Le moins que je puisse dire - voire conclure - c’est que notre doyen Olympe Bhêly-Quenum, écrivain béninois résidant en France depuis 1948 - semblait ne pas porter dans son coeur son collègue de plume le défunt Ahmadou Kourouma qui est considéré sans conteste comme l’un des plus importants écrivains du continent africain.

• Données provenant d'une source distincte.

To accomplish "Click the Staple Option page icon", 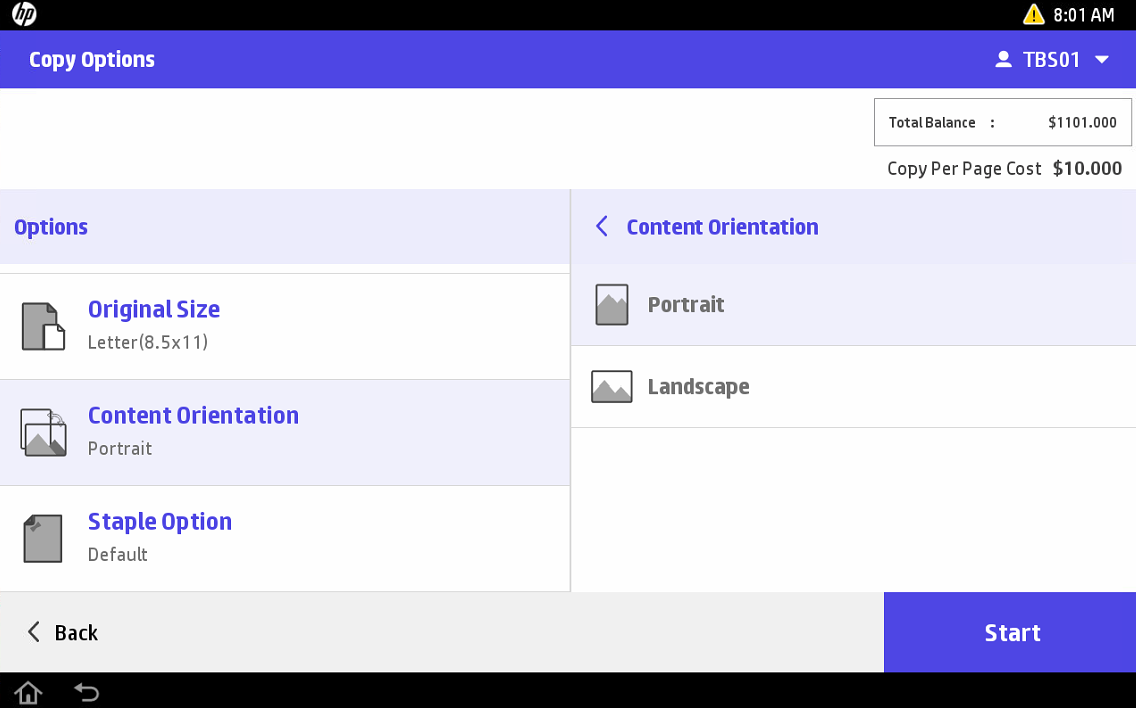I will click(43, 538).
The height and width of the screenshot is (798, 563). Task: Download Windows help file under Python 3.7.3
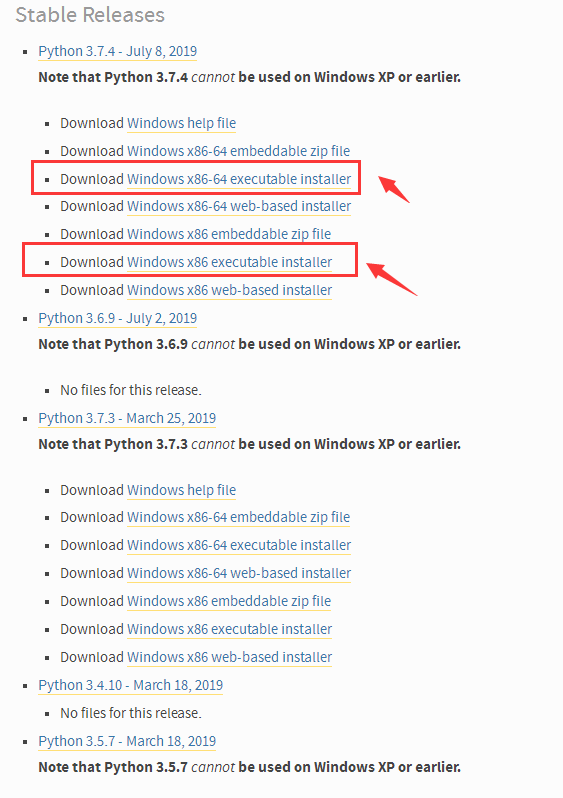[181, 490]
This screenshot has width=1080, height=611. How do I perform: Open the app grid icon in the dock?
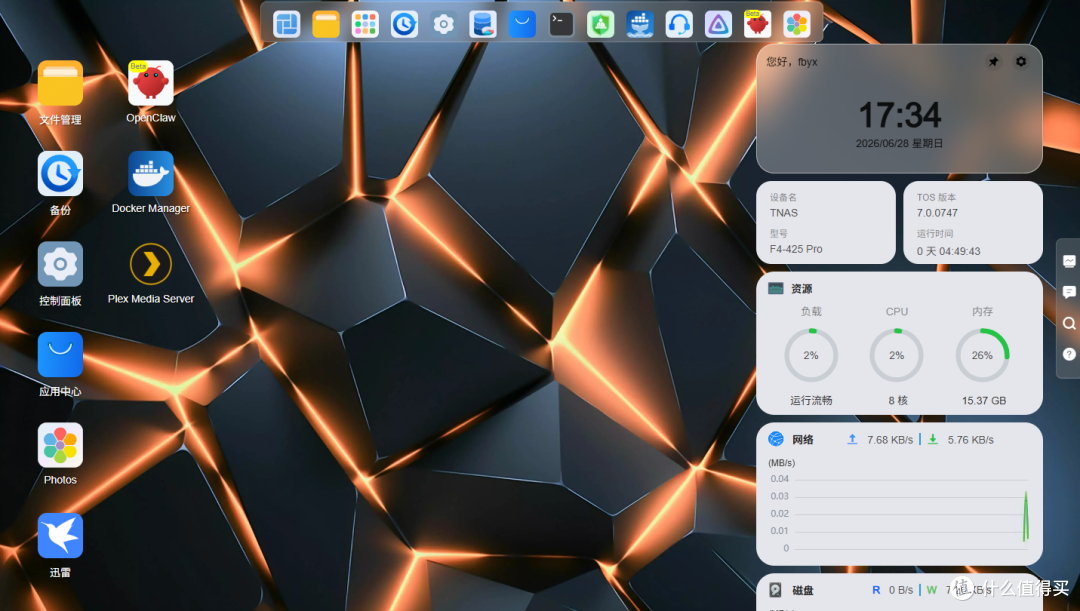coord(365,25)
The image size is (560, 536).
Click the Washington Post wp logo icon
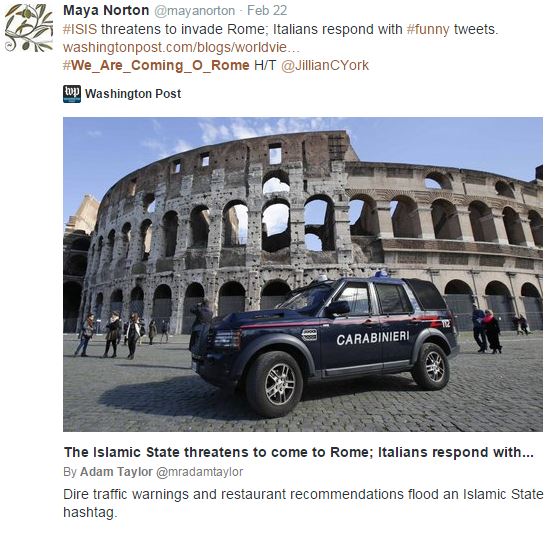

Ce monstre sacré des Lettres africaines a été lauréat entre autres du Prix du Livre Inter 1999 pour En attendant le vote des bêtes sauvages et, en 2000, successivement du Prix Goncourt des lycéens et du Prix Renaudot pour Allah n’est pas obligé. (Après Yambo Ouologuem en 1968, Kourouma est le deuxième auteur africain à recevoir le Renaudot). Qui dit mieux ??? C’était suffisant pour que le vieux sage ivoirien, l’indéboulonnable Kourouma, soit la cible des tirs groupés de quelques écrivains envieux qui guettent à chaque aurore le jour de leur propre couronnement... qui ne viendra jamais ou, dans le meilleur des cas, surviendra à titre posthume ! Et encore...

Discret, sage, ne fulminant pas de l’aigreur contre ses collègues, tendant la main aux jeunes auteurs, recevant n’importe qui pour n’importe quoi, humble, généreux, pas du tout prétentieux pour un sou, le Sage Kourouma laissait son oeuvre parler à sa place - mais combien d’entre nous agiraient de la sorte ???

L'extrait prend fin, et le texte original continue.